None the less, with this workstation and its dual Quadro RTX 8000 GPUs rendering a non-trivial project, DaVinci Resolve crushed Premiere Pro.
DaVinci Resolve’s Neural Engine
Getting the most performance out of dual GPUs depends on the application being efficient and using Quadro RTX’s special features. The first RTX products launched in late summer of 2018. Today, applications like Blackmagic Design’s DaVinci Resolve 16 take specific advantage of the Quadro RTX architecture.
Resolve uses RTX-specific features to apply AI to video processing. Features including Speed Warp for clean slow motion, a clip analysis feature with facial recognition, an enhanced Auto Color function, and Object Removal use Blackmagic’s Neural Engine.
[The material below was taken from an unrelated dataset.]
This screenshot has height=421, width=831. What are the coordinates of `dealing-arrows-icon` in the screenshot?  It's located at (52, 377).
Since Resolve leverages the RTX architecture for AI, it is not surprising that these features would put a greater load on the GPUs. Here, I use Speed Warp on a short 4K slow-motion example. I take a traffic clip and slow it down to 20% of its original 25 fps. Of course the result would be unusable with a jerky, five frames per second sequence.
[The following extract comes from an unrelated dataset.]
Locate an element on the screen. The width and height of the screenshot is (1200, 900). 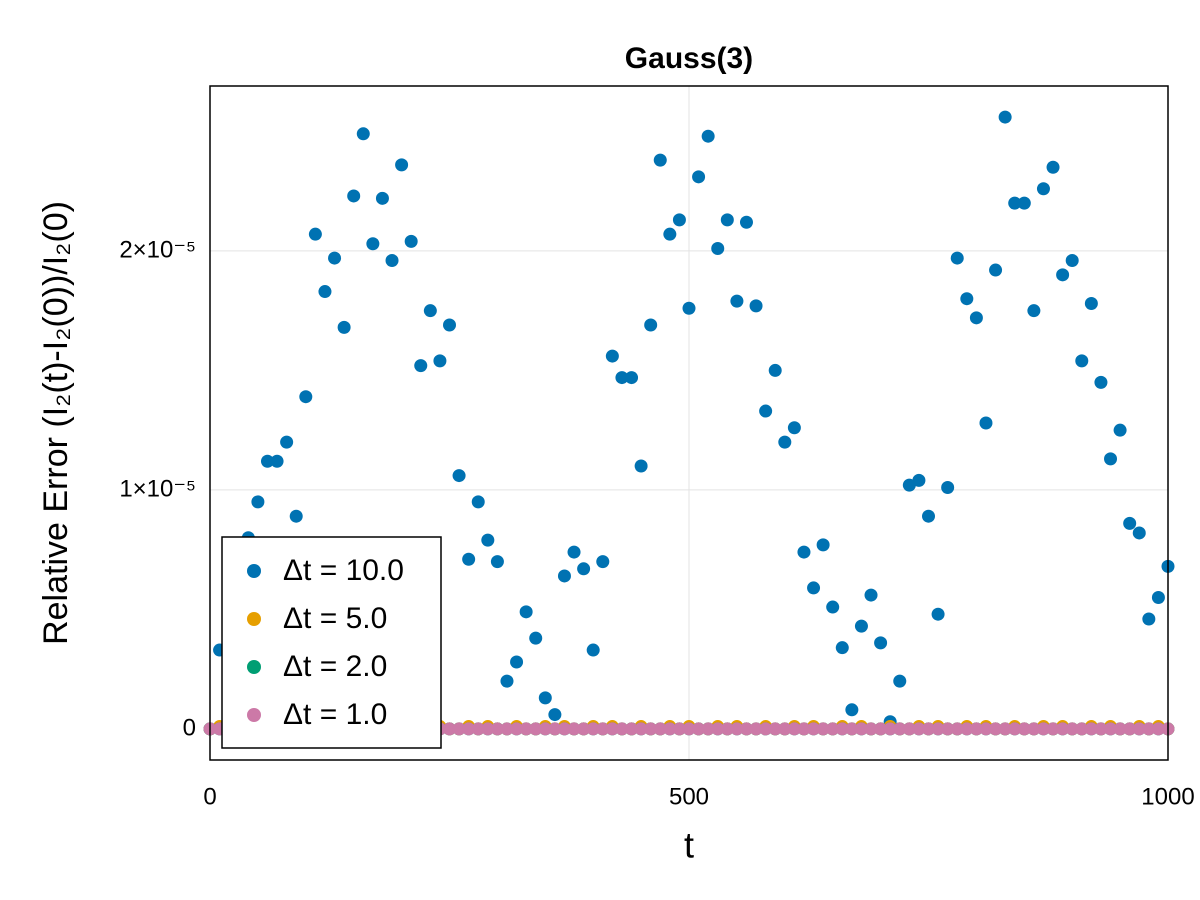
x-tick-label: 0 is located at coordinates (210, 796).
1) original clip at 20% speed 2) improved motion after applying Optical Flow 3) cleaned up better quality video image after using Speed Warp
So I use Resolve's Optical Flow which is a cool feature that calculates intermediate video frames to restore the original fps and provide smooth slow motion. It's been available for a couple of years and does a good job smoothing the slow motion effect. The motion is smooth, but there are still objects which are clearly distorted in the interpolated frames of my example.
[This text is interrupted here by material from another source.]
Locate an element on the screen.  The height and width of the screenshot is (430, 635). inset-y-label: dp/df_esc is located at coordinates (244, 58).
Speed Warp uses Blackmagic Design's Neural Engine to clean up the distorted areas and improve the video quality. As you see in short example clip that compares the original clip at 20%, the result from Optical Flow, and the result from Speed Warp, the resulting video after applying Speed Warp looks much better. Speed Warp makes an unusable clip usable.
As for the hardware, the GPU load goes up during the Speed Warp analysis. In this test with Speed Warp, the dual GPU’s hit 60% - 70% utilization. Keep in mind, these are Quadro RTX 8000 GPUs!
A Final Perspective
Blackmagic Design’s DaVinci Resolve 16 has a history of good GPU utilization and especially bringing a performance benefit to users with multiple GPUs. Our testing, with two high-performance Quadro RTX 8000 GPUs, shows that Resolve can leverage even this extreme level of performance.
Additionally, Resolve brings Blackmagic Design’s Neural Engine to users with RTX-specific capabilities. The software loads the GPUs efficiently and evenly. The resulting benefits are useful, productive features with outstanding performance. Outstanding performance, I should add, when using powerful GPUs.
While the workstation configuration is not cheap, DaVinci Resolve 16’s ability to leverage this high level of computing power allows demanding users to increase productivity. There is not a one-size-fits-all answer to GPU ROI, and you will need to do your own calculations. However, Resolve extracts extra performance from a second GPU and if your projects are particularly demanding, then the extra performance could pay off big for you.
In short, the gain in performance makes the workstation more responsive, makes you more productive, and makes rendering times drop. If you have tough projects, tight timelines, and use DaVinci Resolve, investing in dual GPUs for your workstation could be a very smart move.